Having taken several years to develop its OO gauge Class 68, released to some acclaim in 2017, Dapol has now used its ‘shrink ray’ to produce an N scale version to a similarly high specification.
Dapol 2D-022-003 Chiltern Railways grey/silver Class 68 Bo-Bo diesel 68010 Oxford Flyer
1:148 scale, 9mm gauge ‘N’
Reviewed here is 68010 Oxford Flyer in Chiltern Railways grey/silver – one of seven variants covering all the major liveries so far. Also available are Chiltern 68014, ScotRail’s 68006 Daring and 68007 Valiant and three DRS blue locomotives – 68001 Evolution, 68002 Intrepid and 68005 Defiant.
Above: The modern modular design of the Class 68 poses some real challenges, but Dapol has done an excellent job in producing a high-detail N scale model.

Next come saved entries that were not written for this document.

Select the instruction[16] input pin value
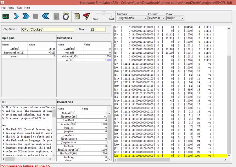 [42, 53]
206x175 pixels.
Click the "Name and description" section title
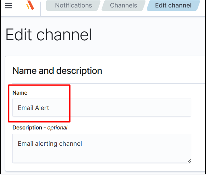pos(57,71)
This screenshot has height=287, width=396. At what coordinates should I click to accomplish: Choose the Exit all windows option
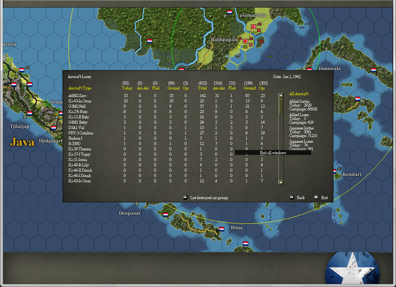273,152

The impressive list of features includes a compact Next18 DCC decoder interface, die-cast chassis, smooth running five-pole motor, pick-ups and drive on all four axles, bright LED headlights, cab lighting, detachable Rapido couplings in NEM sockets and an accessory pack containing etched nameplates and optional bufferbeam hoses/cables.
Impressively, the electronics are designed to allow six different lighting configurations using DCC. This gives the option of switching off the cab lights at either end as required and extinguishing tail lights when hauling a train – these can also be configured for DC analogue use by two switches on the chassis circuit board. Models with factory-fitted DCC decoders and digital sound will be available later. For the moment, the company recommends its in-house ‘Imperium 2’ Next18 six-function decoder as the best fit for the ‘68’.

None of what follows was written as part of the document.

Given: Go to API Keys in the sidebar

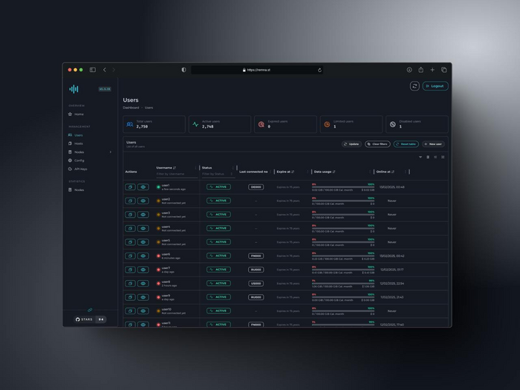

All models come with a comprehensive, full-colour 32-page instruction booklet featuring detailed drawings of the model and major components, a list of spare parts and lighting and DCC sound functions as well as the usual guidance on running-in and maintenance.
Immediate impressions are that Dapol has produced a high-quality model of this striking modern design. The large number of separately fitted components, from the silencer and cab air-conditioning pods on the roof to the fine cab door handrails and factory-fitted bufferbeam details mark this out as a quality piece of kit.
Above: The application of Chiltern’s silver and grey livery is exemplary, particularly the former, which has a metallic finish without being over the top.
For the latter, a set of full set of hoses and cables is fitted at one end, with shortened versions at the opposite end to allow the Rapido coupler to swing freely on curves. It’s an ideal arrangement for a push-pull fitted locomotive and will save many modellers both time and patience for other jobs.
Authentically, the two Chiltern models have the additional orange AAR push-pull receptacle fitted just above the bufferbeam. The Chiltern and ScotRail models also have larger fuel tanks than the lower-numbered DRS machines.
The whole front end is beautifully executed, laser-scanning of the prototype capturing the numerous curves and bumps very effectively, and the quality continues throughout the model. Highlights including the excellent bogies complete with polished brake discs, clever treatment of the characteristic ‘undercut’ beneath the cab front and superb overall shape of the body. Unlike the ‘OO’ gauge model, it hasn’t proved possible to include etched metal grilles on the bodysides, but the moulded grilles are crisp and convincing. As on the prototype, the modular design means there are tiny details to enjoy wherever you look.
Application of the Chiltern Railways livery is neat and accurate with a good representation of the original shades and the metallic silver. Printing is crisp throughout, right down to the tiny warning notices and data panels. This is the simplest of the three livery options, but samples of the DRS and ScotRail models that we’ve seen also look impressive.
A die-cast chassis gives the 68 plenty of weight (around 100g), adding to the feeling of quality. It also gives the model stability and plenty of ‘grunt’ for hauling prototypical trains. Two brass flywheels on the drive shafts help to smooth out any interruptions to the traction current. Our sample was smooth and quiet on DC control and ran for several hours without any issues. All four axles are driven via a gear tower on each bogie and have brass wiper pick-ups at the rear of the wheels. The bodyshell unclips easily, revealing a neatly designed chassis housing the decoder interface and lighting control switches.
However you look at it, Dapol has delivered a compelling package and an impressive rendition of a charismatic modern diesel packed with desirable features and clever design. It’s a step up in quality from some of the company’s older diesel models and should prove very popular with modellers of the contemporary railway. It’s also an ideal companion for Dapol’s Mk 3s, Network Rail IOA and JNA ballast boxes and Megafret intermodal flats, or the Graham Farish FNA nuclear flask carrier.
Above: The distinctive ‘Stormtrooper’ face is captured perfectly. Commendably, the Chiltern Railways locomotives have the extra AAR multiple working/push-pull control socket mounted to the left of the electric train supply jumper cable. Bufferbeam hoses and cables are factory-fitted at one end.